It is known as the ”Great Firewall of China,” and like its counterpart built centuries before, it is intended to block unwanted invaders from the outside world. The fact that the People’s Republic of China goes to great lengths to restrict citizen access to the Internet has been known for years and is part of an official government policy that bars information promoting sex, gambling or politically sensitive material. What is less well known is how U.S. technology firms have aided in the erection of the government’s cyber barrier.
From University of Illinois at Urbana-Champaign :
US corporations should stop being complicit in China’s cyber censorship, journal editor says
It is known as the ”Great Firewall of China,” and like its counterpart built centuries before, it is intended to block unwanted invaders from the outside world.
The fact that the People’s Republic of China goes to great lengths to restrict citizen access to the Internet has been known for years and is part of an official government policy that bars information promoting sex, gambling or politically sensitive material.
What is less well known is how U.S. technology firms have aided in the erection of the government’s cyber barrier.
”Prominent American corporations, including Cisco Systems, Microsoft, Nortel Networks, Websense and Sun Microsystems, have all played a part in quickly equipping China with censoring equipment,” Jill R. Newbold writes in the Journal of Law, Technology and Policy, which is published by the University of Illinois at Urbana-Champaign.
”Cisco’s firewalls help the Chinese government monitor e-mail; Microsoft proxy servers block Web pages; Nortel aids the Chinese government in tracking its citizens’ surfing habits; and Websense contributes sophisticated filtering and monitoring techniques. Democracy, it seems, takes a back seat to profitable markets,” concluded Newbold, an editor at the journal.
China’s Internet firewall has a number of interlocking components, according to the article. One is the government’s ban against accessing or downloading information that goes beyond sexual or gambling content and includes world news, health, entertainment, and such forbidden topics as Tibetan independence and the Falun Gong religious group.
With a limited number of computers in private homes, cyber cafes are a major point of access to the Internet in China. In 2002, the government placed draconian measures on cyber cafes that, among other things, required operators to register all Internet users and maintain records of the information they accessed, available to authorities upon request. Operators also had to install software that filtered out more than 500,000 banned sites.
In addition to user restrictions, the government installed filtering programs to block prohibited information from entering the country. By late 2002, the government had succeeded in blocking selected portions of Web sites and e-mails according to keyword searchers. This kind of precision ”firewall” software, known as packet filtering, analyzes each bit and byte entering and leaving a Web site or e-mail account to see if it meets specific programmed criteria.

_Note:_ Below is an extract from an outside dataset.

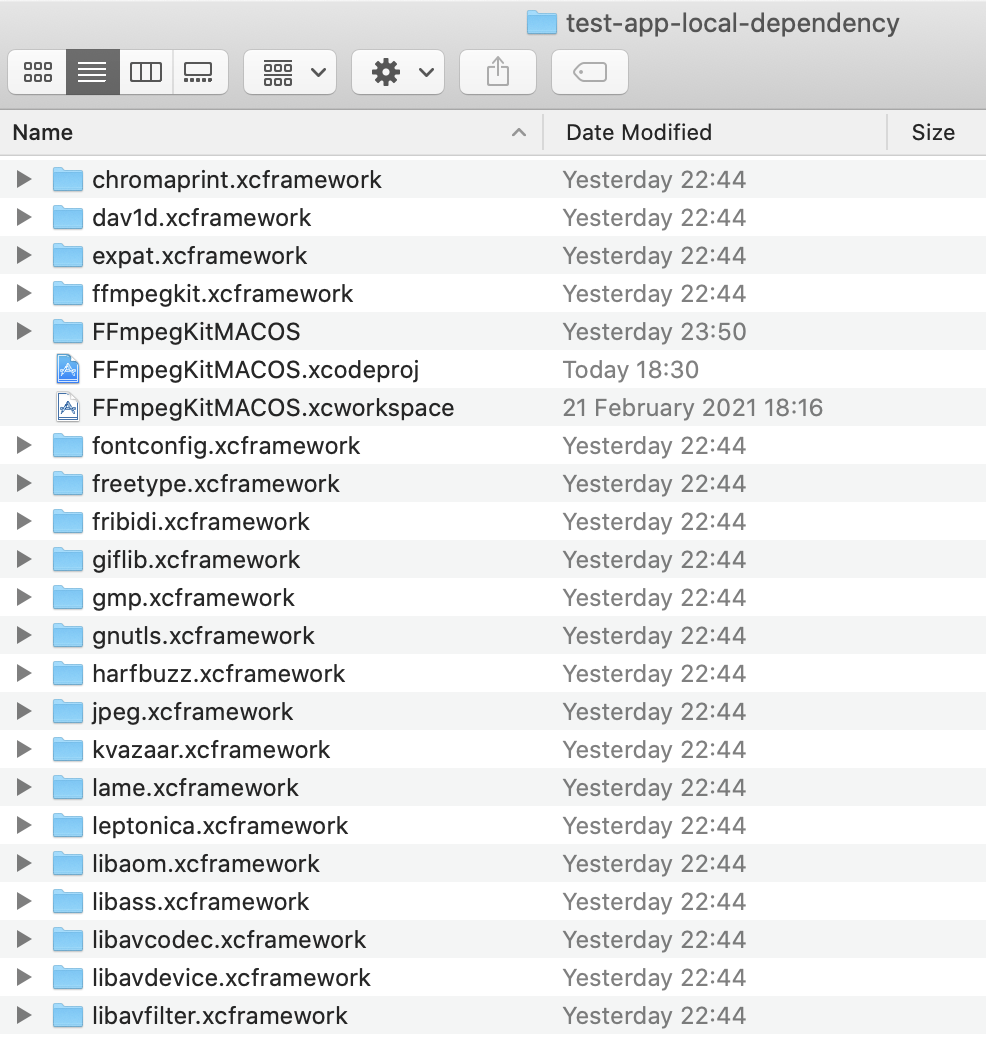Open the group-by arrangement dropdown
Viewport: 986px width, 1038px height.
(x=290, y=72)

”These more sophisticated filtering software restrictions can cause selective blocking of e-mails containing certain keywords, create difficulty in accessing foreign sites that use secure connections and continually interrupt searches of specified topics through search engines,” Newbold wrote.

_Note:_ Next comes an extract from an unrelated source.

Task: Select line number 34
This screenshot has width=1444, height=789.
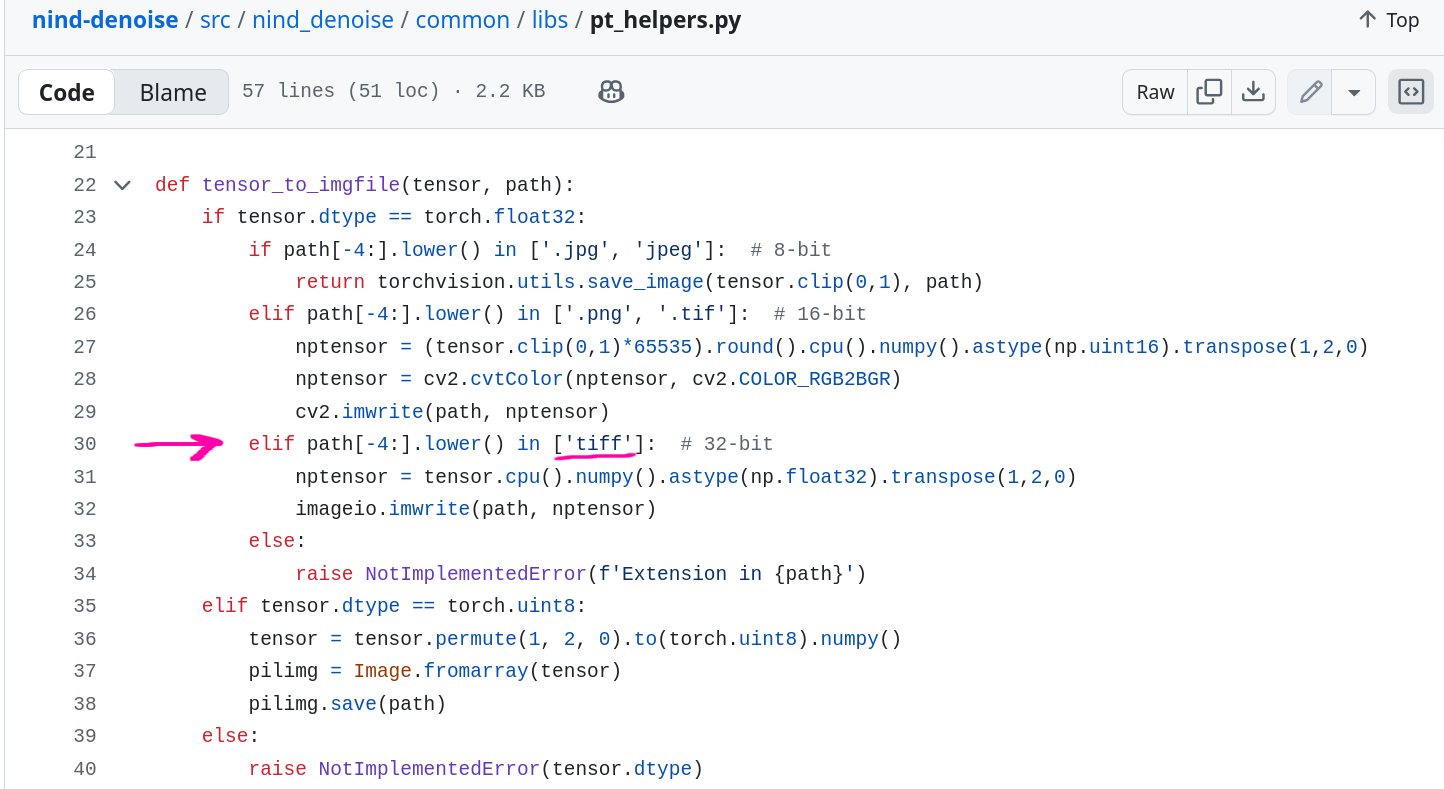Action: point(85,574)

Recognizing that censoring millions of Web sites is an overwhelming task, the government also called upon Internet service providers (ISPs) to sign a public pledge not to produce, post or disseminate information that ”may jeopardize state security and disrupt social stability” on pain of losing their state licenses to operate.

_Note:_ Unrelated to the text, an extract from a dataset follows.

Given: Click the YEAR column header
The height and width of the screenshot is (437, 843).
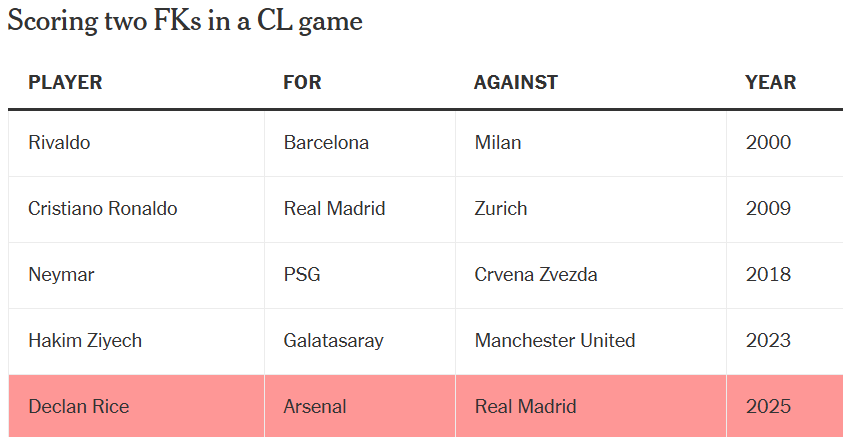Looking at the screenshot, I should coord(770,82).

While Chinese authorities and some U.S. tech companies have argued that the pledge protects intellectual property rights and encourages competition, Newbold argued that the rule has made American institutions complicit in China’s cyber censorship. More than 300 corporations, government agencies and universities have signed these agreements, which ”throws the Web principles of free speech and access to open information out the window.”
If ISPs refuse to pledge compliance with the rules, the article continued, ”China would be forced to seek other investors and would be pressured to rethink its regulations. If American companies set the precedence of noncompliance, other countries may follow, forcing China to choose between participation in the global economy or information ‘purity’ within its borders.”
Newbold recommends that Congress nudge corporate America to do the right thing by making explicit that access to information on the Internet is a right to be enjoyed by citizens worldwide. ”The United States needs to end [its] involvement in China’s Internet regulatory system by holding ISPs and technology corporations liable” for aiding state-sponsored censorship.
Such rules would balance U.S. views on human rights without stepping on Chinese sovereignty. ”The freedom of speech and expression contained in the First Amendment remains a sacred tradition in the U.S. At a minimum, the U.S. should guarantee that its government, corporations and citizens refrain from interfering with these freedoms in cyberspace.”